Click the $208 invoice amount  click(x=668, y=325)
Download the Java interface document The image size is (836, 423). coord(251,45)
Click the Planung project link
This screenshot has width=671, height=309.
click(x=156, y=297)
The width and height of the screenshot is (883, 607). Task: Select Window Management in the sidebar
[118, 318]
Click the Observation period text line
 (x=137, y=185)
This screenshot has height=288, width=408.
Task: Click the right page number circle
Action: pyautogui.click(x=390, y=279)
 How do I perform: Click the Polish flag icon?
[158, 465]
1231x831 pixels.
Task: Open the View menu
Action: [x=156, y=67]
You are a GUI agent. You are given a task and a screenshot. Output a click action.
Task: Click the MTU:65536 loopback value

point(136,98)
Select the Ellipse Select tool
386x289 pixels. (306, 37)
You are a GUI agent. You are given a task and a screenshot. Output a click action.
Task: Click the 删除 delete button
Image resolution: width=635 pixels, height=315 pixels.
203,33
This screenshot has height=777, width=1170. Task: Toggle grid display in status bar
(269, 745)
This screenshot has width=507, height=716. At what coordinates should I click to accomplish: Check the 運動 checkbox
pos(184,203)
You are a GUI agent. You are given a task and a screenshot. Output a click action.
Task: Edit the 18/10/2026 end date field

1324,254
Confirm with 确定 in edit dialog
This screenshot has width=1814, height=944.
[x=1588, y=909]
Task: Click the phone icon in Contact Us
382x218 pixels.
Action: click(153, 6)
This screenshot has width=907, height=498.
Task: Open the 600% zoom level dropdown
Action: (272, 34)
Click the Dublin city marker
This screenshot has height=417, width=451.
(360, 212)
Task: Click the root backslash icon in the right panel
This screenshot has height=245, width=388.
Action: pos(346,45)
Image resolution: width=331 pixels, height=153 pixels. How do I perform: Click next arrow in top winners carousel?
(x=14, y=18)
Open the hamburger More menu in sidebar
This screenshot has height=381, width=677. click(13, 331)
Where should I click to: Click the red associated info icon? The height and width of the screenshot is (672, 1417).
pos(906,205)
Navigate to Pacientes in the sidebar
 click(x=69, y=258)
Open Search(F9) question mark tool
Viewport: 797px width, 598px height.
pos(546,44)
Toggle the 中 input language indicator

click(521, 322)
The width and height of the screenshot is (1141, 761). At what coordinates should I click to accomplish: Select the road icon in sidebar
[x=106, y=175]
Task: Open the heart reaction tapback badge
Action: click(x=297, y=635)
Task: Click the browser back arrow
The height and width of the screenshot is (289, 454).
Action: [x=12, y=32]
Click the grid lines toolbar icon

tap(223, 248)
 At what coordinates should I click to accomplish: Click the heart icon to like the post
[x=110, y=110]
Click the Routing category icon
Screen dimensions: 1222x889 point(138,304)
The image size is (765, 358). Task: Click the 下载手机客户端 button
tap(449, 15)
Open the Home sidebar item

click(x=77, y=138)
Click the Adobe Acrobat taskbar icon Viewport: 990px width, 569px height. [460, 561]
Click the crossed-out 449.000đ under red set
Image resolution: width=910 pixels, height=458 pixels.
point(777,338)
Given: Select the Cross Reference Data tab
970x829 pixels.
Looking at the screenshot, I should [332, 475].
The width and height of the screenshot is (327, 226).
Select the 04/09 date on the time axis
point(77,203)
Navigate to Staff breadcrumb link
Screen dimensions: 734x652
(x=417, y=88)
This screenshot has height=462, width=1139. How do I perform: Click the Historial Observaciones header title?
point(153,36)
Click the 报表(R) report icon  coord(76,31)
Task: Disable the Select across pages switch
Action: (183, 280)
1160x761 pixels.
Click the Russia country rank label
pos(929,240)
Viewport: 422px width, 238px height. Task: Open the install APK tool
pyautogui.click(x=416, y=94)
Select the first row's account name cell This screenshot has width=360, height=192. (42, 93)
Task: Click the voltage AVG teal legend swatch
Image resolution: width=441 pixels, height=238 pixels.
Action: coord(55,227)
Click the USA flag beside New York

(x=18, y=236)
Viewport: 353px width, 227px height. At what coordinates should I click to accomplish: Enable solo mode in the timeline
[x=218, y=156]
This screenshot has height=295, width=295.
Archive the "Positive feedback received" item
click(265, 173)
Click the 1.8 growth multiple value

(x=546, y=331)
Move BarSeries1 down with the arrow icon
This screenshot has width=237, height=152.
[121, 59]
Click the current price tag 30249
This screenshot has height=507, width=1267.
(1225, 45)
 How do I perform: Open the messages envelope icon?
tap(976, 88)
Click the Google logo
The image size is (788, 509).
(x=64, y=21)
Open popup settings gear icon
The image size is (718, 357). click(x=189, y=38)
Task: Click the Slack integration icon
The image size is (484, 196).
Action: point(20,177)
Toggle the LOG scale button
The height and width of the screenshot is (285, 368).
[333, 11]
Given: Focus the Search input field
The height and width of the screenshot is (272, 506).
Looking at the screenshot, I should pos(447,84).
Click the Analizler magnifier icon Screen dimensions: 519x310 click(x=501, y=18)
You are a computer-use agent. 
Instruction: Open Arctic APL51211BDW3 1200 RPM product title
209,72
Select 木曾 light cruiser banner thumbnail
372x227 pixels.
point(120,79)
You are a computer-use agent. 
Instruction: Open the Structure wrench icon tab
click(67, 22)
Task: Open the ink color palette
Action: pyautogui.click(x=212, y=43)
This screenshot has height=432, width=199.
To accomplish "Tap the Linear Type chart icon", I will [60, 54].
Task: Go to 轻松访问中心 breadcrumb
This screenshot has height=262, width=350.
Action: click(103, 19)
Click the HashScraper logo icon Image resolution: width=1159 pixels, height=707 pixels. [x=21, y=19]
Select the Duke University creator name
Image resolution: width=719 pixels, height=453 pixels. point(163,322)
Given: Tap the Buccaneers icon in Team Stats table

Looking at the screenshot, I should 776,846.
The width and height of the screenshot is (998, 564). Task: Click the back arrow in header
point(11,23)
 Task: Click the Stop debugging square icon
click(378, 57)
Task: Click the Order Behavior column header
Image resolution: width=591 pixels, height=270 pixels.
------------------------------------------------------------
=== Exercise instructions ===
Restate the listing in full, preserving every word.

=== Answer section ===
Click the $208 invoice amount  click(x=668, y=325)
Download the Java interface document The image size is (836, 423). coord(251,45)
Click the Planung project link
This screenshot has width=671, height=309.
click(x=156, y=297)
The width and height of the screenshot is (883, 607). Task: Select Window Management in the sidebar
[118, 318]
Click the Observation period text line
 (x=137, y=185)
This screenshot has height=288, width=408.
Task: Click the right page number circle
Action: pyautogui.click(x=390, y=279)
 How do I perform: Click the Polish flag icon?
[158, 465]
1231x831 pixels.
Task: Open the View menu
Action: [x=156, y=67]
You are a GUI agent. You are given a task and a screenshot. Output a click action.
Task: Click the MTU:65536 loopback value

point(136,98)
Select the Ellipse Select tool
386x289 pixels. (306, 37)
You are a GUI agent. You are given a task and a screenshot. Output a click action.
Task: Click the 删除 delete button
Image resolution: width=635 pixels, height=315 pixels.
203,33
This screenshot has height=777, width=1170. Task: Toggle grid display in status bar
(269, 745)
This screenshot has width=507, height=716. At what coordinates should I click to accomplish: Check the 運動 checkbox
pos(184,203)
You are a GUI agent. You are given a task and a screenshot. Output a click action.
Task: Edit the 18/10/2026 end date field

1324,254
Confirm with 确定 in edit dialog
This screenshot has width=1814, height=944.
[x=1588, y=909]
Task: Click the phone icon in Contact Us
382x218 pixels.
Action: click(153, 6)
This screenshot has width=907, height=498.
Task: Open the 600% zoom level dropdown
Action: (272, 34)
Click the Dublin city marker
This screenshot has height=417, width=451.
(360, 212)
Task: Click the root backslash icon in the right panel
This screenshot has height=245, width=388.
Action: pos(346,45)
Image resolution: width=331 pixels, height=153 pixels. How do I perform: Click next arrow in top winners carousel?
(x=14, y=18)
Open the hamburger More menu in sidebar
This screenshot has height=381, width=677. click(13, 331)
Where should I click to: Click the red associated info icon? The height and width of the screenshot is (672, 1417).
pos(906,205)
Navigate to Pacientes in the sidebar
 click(x=69, y=258)
Open Search(F9) question mark tool
Viewport: 797px width, 598px height.
pos(546,44)
Toggle the 中 input language indicator

click(521, 322)
The width and height of the screenshot is (1141, 761). At what coordinates should I click to accomplish: Select the road icon in sidebar
[x=106, y=175]
Task: Open the heart reaction tapback badge
Action: click(x=297, y=635)
Task: Click the browser back arrow
The height and width of the screenshot is (289, 454).
Action: [x=12, y=32]
Click the grid lines toolbar icon

tap(223, 248)
 At what coordinates should I click to accomplish: Click the heart icon to like the post
[x=110, y=110]
Click the Routing category icon
Screen dimensions: 1222x889 point(138,304)
The image size is (765, 358). Task: Click the 下载手机客户端 button
tap(449, 15)
Open the Home sidebar item

click(x=77, y=138)
Click the Adobe Acrobat taskbar icon Viewport: 990px width, 569px height. [460, 561]
Click the crossed-out 449.000đ under red set
Image resolution: width=910 pixels, height=458 pixels.
point(777,338)
Given: Select the Cross Reference Data tab
970x829 pixels.
Looking at the screenshot, I should [332, 475].
The width and height of the screenshot is (327, 226).
Select the 04/09 date on the time axis
point(77,203)
Navigate to Staff breadcrumb link
Screen dimensions: 734x652
(x=417, y=88)
This screenshot has height=462, width=1139. How do I perform: Click the Historial Observaciones header title?
point(153,36)
Click the 报表(R) report icon  coord(76,31)
Task: Disable the Select across pages switch
Action: (183, 280)
1160x761 pixels.
Click the Russia country rank label
pos(929,240)
Viewport: 422px width, 238px height. Task: Open the install APK tool
pyautogui.click(x=416, y=94)
Select the first row's account name cell This screenshot has width=360, height=192. (42, 93)
Task: Click the voltage AVG teal legend swatch
Image resolution: width=441 pixels, height=238 pixels.
Action: coord(55,227)
Click the USA flag beside New York

(x=18, y=236)
Viewport: 353px width, 227px height. At what coordinates should I click to accomplish: Enable solo mode in the timeline
[x=218, y=156]
This screenshot has height=295, width=295.
Archive the "Positive feedback received" item
click(265, 173)
Click the 1.8 growth multiple value

(x=546, y=331)
Move BarSeries1 down with the arrow icon
This screenshot has width=237, height=152.
[121, 59]
Click the current price tag 30249
This screenshot has height=507, width=1267.
(1225, 45)
 How do I perform: Open the messages envelope icon?
tap(976, 88)
Click the Google logo
The image size is (788, 509).
(x=64, y=21)
Open popup settings gear icon
The image size is (718, 357). click(x=189, y=38)
Task: Click the Slack integration icon
The image size is (484, 196).
Action: point(20,177)
Toggle the LOG scale button
The height and width of the screenshot is (285, 368).
[333, 11]
Given: Focus the Search input field
The height and width of the screenshot is (272, 506).
Looking at the screenshot, I should pos(447,84).
Click the Analizler magnifier icon Screen dimensions: 519x310 click(x=501, y=18)
You are a computer-use agent. 
Instruction: Open Arctic APL51211BDW3 1200 RPM product title
209,72
Select 木曾 light cruiser banner thumbnail
372x227 pixels.
point(120,79)
You are a computer-use agent. 
Instruction: Open the Structure wrench icon tab
click(67, 22)
Task: Open the ink color palette
Action: pyautogui.click(x=212, y=43)
This screenshot has height=432, width=199.
To accomplish "Tap the Linear Type chart icon", I will [60, 54].
Task: Go to 轻松访问中心 breadcrumb
This screenshot has height=262, width=350.
Action: click(103, 19)
Click the HashScraper logo icon Image resolution: width=1159 pixels, height=707 pixels. [x=21, y=19]
Select the Duke University creator name
Image resolution: width=719 pixels, height=453 pixels. point(163,322)
Given: Tap the Buccaneers icon in Team Stats table

Looking at the screenshot, I should 776,846.
The width and height of the screenshot is (998, 564). Task: Click the back arrow in header
point(11,23)
 Task: Click the Stop debugging square icon
click(378, 57)
Task: Click the Order Behavior column header
Image resolution: width=591 pixels, height=270 pixels.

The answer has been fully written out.